I have assisted with about 30 different intubations, under 2 different doctors. The doctor never told us why he chose what drug he just said, I want this and this, or push this or that. I am looking for a deeper understanding. I'd like to have a look at different pharmacological frames of thought.
unfortunately, there is a whole branch of medicine relating to this.
1) Airway grading?? I have heard people mention various scales, but I cannot remember the names, would someone mind chiming in?.
Mallampati is the most commonly used.
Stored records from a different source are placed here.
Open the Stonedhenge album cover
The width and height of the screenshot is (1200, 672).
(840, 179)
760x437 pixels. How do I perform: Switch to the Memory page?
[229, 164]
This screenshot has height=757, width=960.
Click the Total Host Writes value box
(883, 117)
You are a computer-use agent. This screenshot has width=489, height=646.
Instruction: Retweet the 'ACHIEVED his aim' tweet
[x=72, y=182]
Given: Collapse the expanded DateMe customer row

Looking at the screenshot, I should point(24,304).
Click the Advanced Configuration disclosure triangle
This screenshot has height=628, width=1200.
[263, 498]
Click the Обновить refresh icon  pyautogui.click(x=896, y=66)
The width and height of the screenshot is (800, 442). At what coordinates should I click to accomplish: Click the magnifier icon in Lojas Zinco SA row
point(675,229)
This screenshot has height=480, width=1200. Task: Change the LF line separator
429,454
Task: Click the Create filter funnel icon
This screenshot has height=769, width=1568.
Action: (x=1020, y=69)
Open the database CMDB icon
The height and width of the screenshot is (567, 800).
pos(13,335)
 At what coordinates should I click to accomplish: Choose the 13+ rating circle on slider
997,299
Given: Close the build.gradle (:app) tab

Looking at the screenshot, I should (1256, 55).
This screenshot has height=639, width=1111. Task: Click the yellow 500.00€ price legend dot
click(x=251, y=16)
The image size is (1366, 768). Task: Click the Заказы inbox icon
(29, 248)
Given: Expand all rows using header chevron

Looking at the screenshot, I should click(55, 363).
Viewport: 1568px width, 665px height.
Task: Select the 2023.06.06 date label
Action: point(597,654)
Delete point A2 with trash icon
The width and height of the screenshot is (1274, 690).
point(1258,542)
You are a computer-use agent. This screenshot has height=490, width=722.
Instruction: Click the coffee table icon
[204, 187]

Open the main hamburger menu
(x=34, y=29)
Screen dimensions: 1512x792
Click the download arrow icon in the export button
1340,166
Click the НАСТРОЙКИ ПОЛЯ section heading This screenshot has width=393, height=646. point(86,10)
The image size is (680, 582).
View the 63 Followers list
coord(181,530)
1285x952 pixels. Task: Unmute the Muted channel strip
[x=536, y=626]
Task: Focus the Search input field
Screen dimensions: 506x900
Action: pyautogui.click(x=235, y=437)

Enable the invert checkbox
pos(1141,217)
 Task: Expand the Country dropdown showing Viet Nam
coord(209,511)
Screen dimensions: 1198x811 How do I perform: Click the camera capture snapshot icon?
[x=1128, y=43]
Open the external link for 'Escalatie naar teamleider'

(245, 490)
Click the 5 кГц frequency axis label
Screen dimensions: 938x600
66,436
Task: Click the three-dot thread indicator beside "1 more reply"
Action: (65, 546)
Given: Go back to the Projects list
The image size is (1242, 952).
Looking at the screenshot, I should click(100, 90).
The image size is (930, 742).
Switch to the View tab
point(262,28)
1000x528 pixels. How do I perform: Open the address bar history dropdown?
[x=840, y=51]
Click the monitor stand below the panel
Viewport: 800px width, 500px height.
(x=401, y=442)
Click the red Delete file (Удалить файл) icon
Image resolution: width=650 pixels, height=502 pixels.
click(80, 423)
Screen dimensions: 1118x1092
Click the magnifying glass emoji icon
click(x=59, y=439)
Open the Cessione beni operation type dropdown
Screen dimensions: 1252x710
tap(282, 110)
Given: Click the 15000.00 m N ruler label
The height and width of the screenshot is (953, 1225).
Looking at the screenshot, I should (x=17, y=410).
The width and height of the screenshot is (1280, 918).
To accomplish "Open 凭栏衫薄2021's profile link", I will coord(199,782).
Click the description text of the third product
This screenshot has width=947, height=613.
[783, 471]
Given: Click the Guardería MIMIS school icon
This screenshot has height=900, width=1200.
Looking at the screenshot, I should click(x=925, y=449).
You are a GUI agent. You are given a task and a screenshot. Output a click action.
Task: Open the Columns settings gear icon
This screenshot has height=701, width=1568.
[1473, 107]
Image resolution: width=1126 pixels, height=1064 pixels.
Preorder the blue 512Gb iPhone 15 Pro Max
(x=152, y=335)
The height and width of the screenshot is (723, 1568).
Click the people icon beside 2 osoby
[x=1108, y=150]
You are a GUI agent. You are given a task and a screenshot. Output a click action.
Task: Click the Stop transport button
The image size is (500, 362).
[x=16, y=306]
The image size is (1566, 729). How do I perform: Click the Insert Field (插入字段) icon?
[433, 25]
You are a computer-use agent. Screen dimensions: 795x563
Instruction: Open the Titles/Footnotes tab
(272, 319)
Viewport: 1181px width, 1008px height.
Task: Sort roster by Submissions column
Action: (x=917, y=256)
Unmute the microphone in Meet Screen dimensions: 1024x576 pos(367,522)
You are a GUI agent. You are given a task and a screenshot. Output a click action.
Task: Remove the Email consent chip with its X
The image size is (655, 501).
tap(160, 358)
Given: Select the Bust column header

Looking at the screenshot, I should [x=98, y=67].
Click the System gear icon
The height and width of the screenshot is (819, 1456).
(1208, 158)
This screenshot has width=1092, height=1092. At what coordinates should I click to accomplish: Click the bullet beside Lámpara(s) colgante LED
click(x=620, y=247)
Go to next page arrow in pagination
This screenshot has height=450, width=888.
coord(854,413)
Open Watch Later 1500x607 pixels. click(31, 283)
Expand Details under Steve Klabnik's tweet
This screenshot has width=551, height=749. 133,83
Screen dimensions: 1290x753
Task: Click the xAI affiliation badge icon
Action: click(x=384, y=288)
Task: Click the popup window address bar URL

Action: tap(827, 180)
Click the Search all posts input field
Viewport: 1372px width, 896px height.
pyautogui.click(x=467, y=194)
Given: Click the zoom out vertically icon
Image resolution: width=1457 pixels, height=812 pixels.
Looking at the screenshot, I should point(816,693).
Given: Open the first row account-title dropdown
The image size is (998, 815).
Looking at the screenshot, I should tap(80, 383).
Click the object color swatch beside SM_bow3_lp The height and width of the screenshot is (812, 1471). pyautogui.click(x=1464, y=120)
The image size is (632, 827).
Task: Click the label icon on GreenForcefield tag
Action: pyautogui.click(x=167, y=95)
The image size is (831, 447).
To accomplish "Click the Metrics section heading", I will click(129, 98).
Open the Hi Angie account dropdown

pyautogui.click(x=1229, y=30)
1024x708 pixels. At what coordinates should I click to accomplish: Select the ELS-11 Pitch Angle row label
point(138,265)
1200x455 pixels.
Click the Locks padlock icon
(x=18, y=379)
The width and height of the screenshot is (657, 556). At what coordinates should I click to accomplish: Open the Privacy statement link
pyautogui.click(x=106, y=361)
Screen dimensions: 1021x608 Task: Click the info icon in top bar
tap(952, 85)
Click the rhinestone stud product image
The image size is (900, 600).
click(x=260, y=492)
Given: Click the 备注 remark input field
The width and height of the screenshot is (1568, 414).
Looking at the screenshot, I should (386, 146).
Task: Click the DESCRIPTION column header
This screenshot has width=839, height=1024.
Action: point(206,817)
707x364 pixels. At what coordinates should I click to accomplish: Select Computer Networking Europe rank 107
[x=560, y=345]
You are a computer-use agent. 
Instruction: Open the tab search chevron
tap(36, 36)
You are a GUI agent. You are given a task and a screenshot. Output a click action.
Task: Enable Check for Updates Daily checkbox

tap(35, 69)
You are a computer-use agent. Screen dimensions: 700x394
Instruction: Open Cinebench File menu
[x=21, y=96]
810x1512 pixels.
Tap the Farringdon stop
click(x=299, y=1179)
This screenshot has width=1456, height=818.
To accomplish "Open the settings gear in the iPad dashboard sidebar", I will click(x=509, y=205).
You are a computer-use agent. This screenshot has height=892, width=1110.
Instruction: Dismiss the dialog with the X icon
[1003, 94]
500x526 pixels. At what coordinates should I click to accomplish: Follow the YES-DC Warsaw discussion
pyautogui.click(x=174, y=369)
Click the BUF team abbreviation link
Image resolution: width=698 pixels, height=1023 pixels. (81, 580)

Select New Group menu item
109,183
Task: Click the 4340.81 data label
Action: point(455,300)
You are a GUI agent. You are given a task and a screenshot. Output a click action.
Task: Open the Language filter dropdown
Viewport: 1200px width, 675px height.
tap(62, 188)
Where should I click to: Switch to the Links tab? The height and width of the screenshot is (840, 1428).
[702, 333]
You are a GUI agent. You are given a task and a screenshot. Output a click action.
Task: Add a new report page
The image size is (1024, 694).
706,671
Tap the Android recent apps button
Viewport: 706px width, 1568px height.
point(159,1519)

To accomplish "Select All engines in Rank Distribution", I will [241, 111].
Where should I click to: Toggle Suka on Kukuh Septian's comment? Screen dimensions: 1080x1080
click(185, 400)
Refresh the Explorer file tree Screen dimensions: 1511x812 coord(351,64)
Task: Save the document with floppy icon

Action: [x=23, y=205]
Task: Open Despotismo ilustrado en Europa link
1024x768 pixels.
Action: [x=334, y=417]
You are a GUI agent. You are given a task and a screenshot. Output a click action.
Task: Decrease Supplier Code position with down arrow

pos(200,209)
As mentioned, there are variations of it, but not really
required.
2) Do you practice a 2 minute "nitrogen washout" e.g. 2 minutes bvm in preparation for intubation?
Only in the OR. Never prehospital or in the ED.
1) would you mind posting your protocols?
No longer have a protocol, work under clinical decision making.
2) Would you point me to good discussions of various combinations.
Because there are various reasons you would want to use different combinations, this is not easily answered. Different agents have different depths of anesthesia, different lengths of action, different mechanisms and different side effects.
I believe you already have illustrated review of pharm.
Book highly recommended as reference book of Pharmacology :
The Pharmacological basis of the Therapeutics by Goodman & Gilman,
11th edition , New York, Mc Graw-Hill, 2006 ISBN 0-07-142280-3
Anesthesiology by David Longnecker, David Brown, Mark Newman, and Warren Zapol (Hardcover - Dec 14, 2007)
Clinical Anesthesiology, 4th Edition [Paperback]
3) Can you explain the thinking as to when a depolarizing or non-depolarizing neuromuscular blocking agent is used. From what I've been able to pick up, depolarizing agents may cause fasciculations as they paralyze the motor end plate, while non-depolarizing medications work on a presynaptic level. Is this use of these only guided by a fear of IICP, or laryngoscope induced IICP?
Depends...
Sorry there is no simple explanation of this that I know that would do the question justice. You have to look at not only the duration of onset and action but IICP, and what will happen to the pt by hyperstimulation or inhibition.
A lot of these questions are actually all answered by the same sources.
I understand that there is RSI and DAI. I'm looking for a complete picture of the pro and cons, indications and contraindications...
RSI adds a neuromuscular blocker so it requires lower levels of anesthesia. Benefits are all that come with it, lower recovery time, lower theraputic dose, increased speed of recovery, etc.
Cons are, neuromuscular blockers do not sedate, so now you have to manage maintenece of at least 2 medications simultaneously.
DAI is basically the reverse theory, the patient is heavily sedated (usually with a benzo alone or mixed with something else, though some old folks will use ketamine or opioids alone)
Neither of them have the side effects of barbiturates, though for long term cases it does work really well and is still used in some places. Particularly for status epilepticus or when seizures resume after an acute reversal of benzos.